— START Page text —
Location
- 7301 Parker School Road Jacksonville, Florida 32211 USA

Information
- Type: Public school
- Motto: "Be Brave, Dream Big."
- Established: Land donated by H. Terry Parker in 1955 and opened Fall 1956 with first class graduating June, 1957
- Principal: Robert Hudson
- Staff: 65.00 (FTE)
- Enrollment: 1,411 (2023–2024)
- Student to teacher ratio: 21.71
- Campus: Suburban
- Colors: Red █ & Black █
- Mascot: Brave
- Nickname: Terry Parker, Parker, or TP

= Terry Parker High School =

American public high school

Terry Parker High School is a public high school in the Duval County Public School district, located in Jacksonville, Florida. The school celebrated its 50th anniversary in 2005. The school has been named a Blue Ribbon School of Excellence.

==Namesake==
In 1955, philanthropist H. Terry Parker and his family deeded 30 acre of property in Arlington for the erection of a public school in the Duval County area. The Arlington Parent-Teachers Association nominated Parker to be the school's namesake and it was approved by the school board.
— END Page text —
— START Material —
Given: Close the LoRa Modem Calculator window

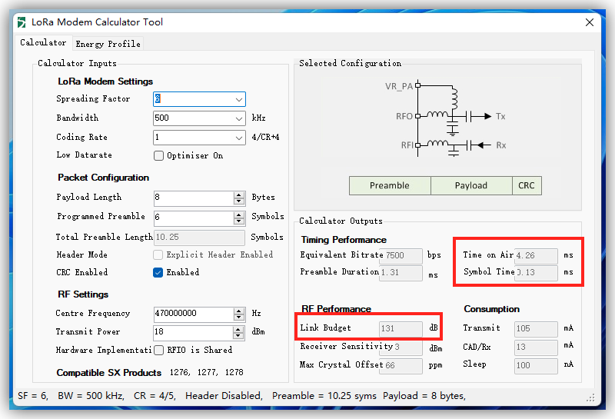Looking at the screenshot, I should (x=590, y=22).
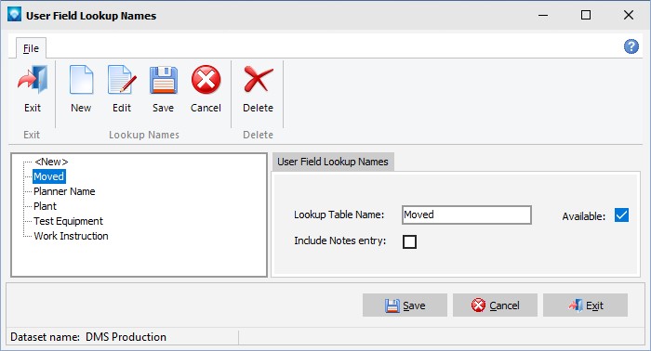
Task: Select the <New> tree entry
Action: click(51, 162)
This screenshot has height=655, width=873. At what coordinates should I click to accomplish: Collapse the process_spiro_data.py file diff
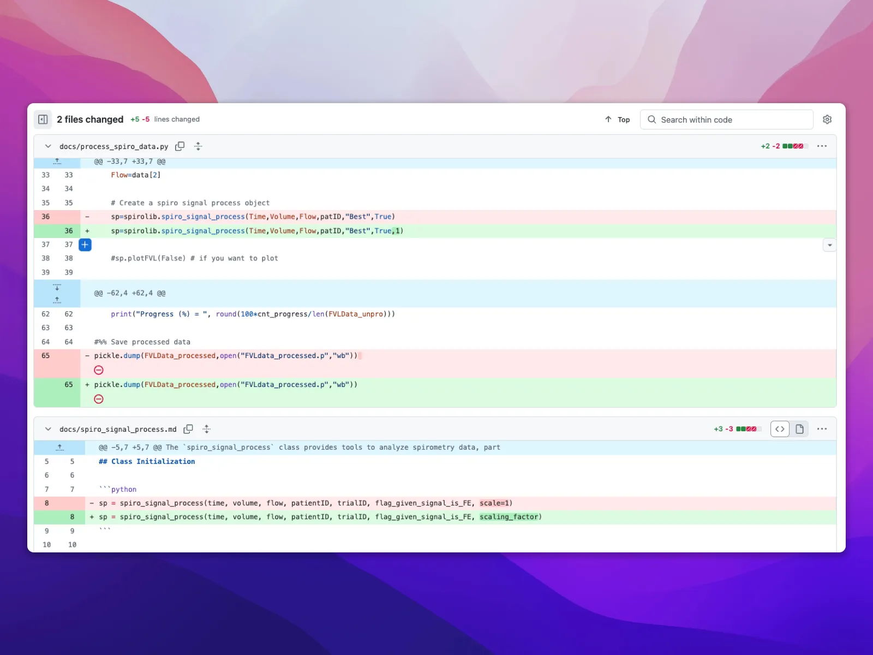coord(48,146)
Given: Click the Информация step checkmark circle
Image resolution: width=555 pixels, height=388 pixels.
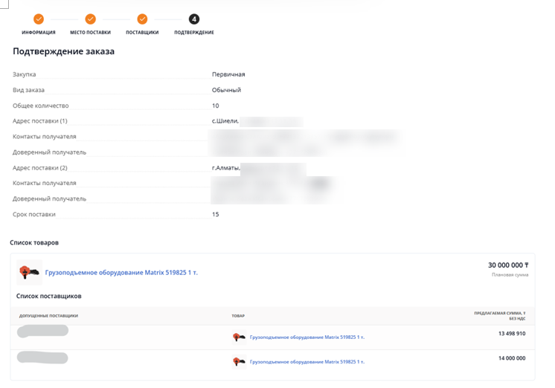Looking at the screenshot, I should coord(39,19).
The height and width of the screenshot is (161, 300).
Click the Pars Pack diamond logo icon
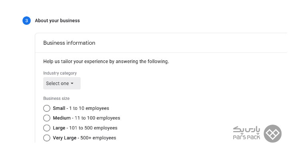coord(272,134)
— END Material —
### Tasks to perform
• 1. Answer these questions using the Terry Parker High School page:
(a) What is the school's motto?
(b) How much land did H. Terry Parker and his family deed for the school?
(c) Which group nominated Parker to be the school's namesake?
• 2. Print the part of the Terry Parker High School page from "American public high" up to and including "School of Excellence.", word for word.

### Task results
• 1.
(a) "Be Brave, Dream Big."
(b) 30 acres of property in Arlington.
(c) The Arlington Parent-Teachers Association.

• 2.
American public high school

Terry Parker High School is a public high school in the Duval County Public School district, located in Jacksonville, Florida. The school celebrated its 50th anniversary in 2005. The school has been named a Blue Ribbon School of Excellence.